Envious Eric
New member
2008 Black Sapphire Metallic BMW M5
Full Correction paint reconditioning with leatherique leather treatment
I received an email from a prospective client that was very detailed and fine tuned. I knew right from there this was a client who wanted nothing but the best. I explained my process and what I would do to the car based on having worked on the BSM color numerous times before. He asked if I would be able to come over and give him an estimate prior to setting an appointment for the car. I agreed and a day later I was starring at paint that I figured would be in the 20hr range to make perfect based on the look and the feel of it. We talked things over, agreed on the price range, and I was headed back home with an appointment set for a week later for 3 days with the car if I needed all three. My plan was to get it done in two days…
I started out with the usual wheel cleaning via sonax full effect wheel cleaner, an ezdetail brush, and a lug nut brush. I ended up having to spend almost an hour on the wheels to get them to clean up as much as I could. Following the cleaning, I elected to opti-coat the wheels in order to make future cleanings much easier for the client since he washes his own car.

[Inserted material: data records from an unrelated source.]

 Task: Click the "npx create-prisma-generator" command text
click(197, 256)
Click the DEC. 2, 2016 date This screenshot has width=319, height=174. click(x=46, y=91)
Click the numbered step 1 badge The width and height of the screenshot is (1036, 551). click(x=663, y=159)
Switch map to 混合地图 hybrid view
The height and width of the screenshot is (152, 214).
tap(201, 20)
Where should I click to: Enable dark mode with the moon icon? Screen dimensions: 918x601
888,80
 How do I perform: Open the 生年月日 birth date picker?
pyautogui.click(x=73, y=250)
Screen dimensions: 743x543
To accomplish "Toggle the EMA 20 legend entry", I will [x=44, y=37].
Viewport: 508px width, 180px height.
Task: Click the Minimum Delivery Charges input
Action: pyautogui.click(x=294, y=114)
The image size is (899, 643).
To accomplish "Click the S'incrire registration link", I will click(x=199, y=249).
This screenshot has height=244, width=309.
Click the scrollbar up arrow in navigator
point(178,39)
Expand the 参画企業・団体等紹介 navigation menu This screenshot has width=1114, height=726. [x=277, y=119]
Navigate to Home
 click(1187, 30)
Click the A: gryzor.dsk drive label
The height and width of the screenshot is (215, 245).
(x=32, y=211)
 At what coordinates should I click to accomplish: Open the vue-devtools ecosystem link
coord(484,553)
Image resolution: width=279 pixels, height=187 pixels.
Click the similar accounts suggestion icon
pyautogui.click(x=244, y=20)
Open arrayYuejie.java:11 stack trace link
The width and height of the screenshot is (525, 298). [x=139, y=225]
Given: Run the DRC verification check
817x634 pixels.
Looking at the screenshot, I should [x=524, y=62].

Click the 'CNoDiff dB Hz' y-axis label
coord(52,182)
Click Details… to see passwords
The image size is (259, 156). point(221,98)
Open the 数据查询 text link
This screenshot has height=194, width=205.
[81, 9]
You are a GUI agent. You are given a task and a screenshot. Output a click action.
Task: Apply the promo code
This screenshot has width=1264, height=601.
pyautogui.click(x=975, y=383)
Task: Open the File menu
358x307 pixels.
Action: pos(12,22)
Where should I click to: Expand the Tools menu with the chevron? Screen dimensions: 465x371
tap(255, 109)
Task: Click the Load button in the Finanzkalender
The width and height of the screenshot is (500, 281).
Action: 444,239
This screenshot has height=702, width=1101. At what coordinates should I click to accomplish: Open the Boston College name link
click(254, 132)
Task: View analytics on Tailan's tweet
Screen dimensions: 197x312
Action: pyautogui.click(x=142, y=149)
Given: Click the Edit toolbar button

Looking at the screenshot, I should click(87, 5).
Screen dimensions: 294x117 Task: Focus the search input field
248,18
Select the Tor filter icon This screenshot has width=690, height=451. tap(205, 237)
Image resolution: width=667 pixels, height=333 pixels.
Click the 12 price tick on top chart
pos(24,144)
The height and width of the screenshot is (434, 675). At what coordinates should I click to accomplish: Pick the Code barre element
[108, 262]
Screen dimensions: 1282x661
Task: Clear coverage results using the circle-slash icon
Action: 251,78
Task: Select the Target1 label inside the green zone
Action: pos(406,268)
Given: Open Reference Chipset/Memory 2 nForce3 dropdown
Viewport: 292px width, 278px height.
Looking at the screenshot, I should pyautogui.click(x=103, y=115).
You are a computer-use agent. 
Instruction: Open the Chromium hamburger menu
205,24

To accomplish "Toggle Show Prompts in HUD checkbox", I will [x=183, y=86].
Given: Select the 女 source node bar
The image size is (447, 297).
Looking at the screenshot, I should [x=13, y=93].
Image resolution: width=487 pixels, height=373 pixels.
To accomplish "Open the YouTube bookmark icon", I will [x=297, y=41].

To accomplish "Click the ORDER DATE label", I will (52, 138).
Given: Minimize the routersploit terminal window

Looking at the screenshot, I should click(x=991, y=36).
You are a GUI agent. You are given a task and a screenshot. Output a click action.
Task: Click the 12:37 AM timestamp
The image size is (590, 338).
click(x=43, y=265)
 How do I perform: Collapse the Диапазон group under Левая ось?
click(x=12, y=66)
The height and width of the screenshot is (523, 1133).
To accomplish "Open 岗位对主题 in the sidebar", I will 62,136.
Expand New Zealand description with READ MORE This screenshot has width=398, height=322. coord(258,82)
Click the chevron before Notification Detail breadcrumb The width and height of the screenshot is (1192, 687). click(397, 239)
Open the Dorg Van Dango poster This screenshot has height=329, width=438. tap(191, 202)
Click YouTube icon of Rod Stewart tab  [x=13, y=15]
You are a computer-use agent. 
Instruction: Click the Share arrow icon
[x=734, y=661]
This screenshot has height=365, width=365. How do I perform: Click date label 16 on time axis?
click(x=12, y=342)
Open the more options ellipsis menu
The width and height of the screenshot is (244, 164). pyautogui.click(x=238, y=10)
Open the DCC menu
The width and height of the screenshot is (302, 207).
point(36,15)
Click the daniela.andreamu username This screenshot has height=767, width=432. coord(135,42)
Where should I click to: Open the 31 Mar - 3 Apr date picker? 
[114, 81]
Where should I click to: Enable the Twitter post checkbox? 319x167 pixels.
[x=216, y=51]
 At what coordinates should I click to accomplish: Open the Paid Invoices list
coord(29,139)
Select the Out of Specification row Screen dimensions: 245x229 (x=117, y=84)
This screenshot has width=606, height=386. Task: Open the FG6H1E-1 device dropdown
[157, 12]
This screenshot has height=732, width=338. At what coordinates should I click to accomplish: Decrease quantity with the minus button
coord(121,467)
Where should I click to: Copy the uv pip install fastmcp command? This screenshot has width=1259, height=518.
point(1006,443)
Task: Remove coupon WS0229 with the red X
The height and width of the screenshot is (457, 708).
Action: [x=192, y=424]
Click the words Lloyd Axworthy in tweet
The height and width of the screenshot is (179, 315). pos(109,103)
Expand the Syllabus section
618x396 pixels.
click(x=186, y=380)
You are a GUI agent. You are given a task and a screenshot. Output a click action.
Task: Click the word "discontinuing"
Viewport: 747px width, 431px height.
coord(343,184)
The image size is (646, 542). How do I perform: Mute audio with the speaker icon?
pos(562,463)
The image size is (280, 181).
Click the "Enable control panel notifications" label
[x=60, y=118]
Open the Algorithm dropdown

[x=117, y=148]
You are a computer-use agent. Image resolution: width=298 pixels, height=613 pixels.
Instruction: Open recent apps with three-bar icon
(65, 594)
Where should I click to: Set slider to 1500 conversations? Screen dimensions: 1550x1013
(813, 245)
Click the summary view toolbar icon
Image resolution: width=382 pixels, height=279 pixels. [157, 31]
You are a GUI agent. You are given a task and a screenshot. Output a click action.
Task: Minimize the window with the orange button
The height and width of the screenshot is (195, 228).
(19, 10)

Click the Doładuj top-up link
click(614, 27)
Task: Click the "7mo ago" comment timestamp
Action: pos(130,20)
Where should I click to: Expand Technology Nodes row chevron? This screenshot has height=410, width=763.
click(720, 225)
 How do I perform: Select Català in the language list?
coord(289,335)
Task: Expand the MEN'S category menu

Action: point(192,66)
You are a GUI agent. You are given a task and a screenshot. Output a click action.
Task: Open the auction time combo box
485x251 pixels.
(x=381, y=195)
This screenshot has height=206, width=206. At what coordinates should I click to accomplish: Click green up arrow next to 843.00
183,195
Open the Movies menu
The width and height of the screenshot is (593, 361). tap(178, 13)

The tires were stripped of old dressing build up, and the wheels were cleaned. It was time to move on to the body and the paint.
After pre-soaking the car with a strong solution of dish soap (used only to strip previous protection, not every wash) I washed the car with more dish soap in a buck filled with water. After all the loose dirt was removed from the car, I rinsed down the car and proceeded to dry it.

But lets wait, I am not done with the decon prep stage yet. That’s right, I still had to use IronX on the car to get the deposits from deep down in the paint removed. This is a very crucial step for a couple of reasons: 1- removes more bonded junk from the paint so claying is easier, and 2 – MAKES CLAYING EASIER. With as much as 80% of the deposits removed from the car, claying time is cut in half!


After pulling in the car and drying it off for the 2[SUP]nd[/SUP] time, I then began claying the car with a mild claybar. This was still removing a lot of contaminants, but the surface was still rough.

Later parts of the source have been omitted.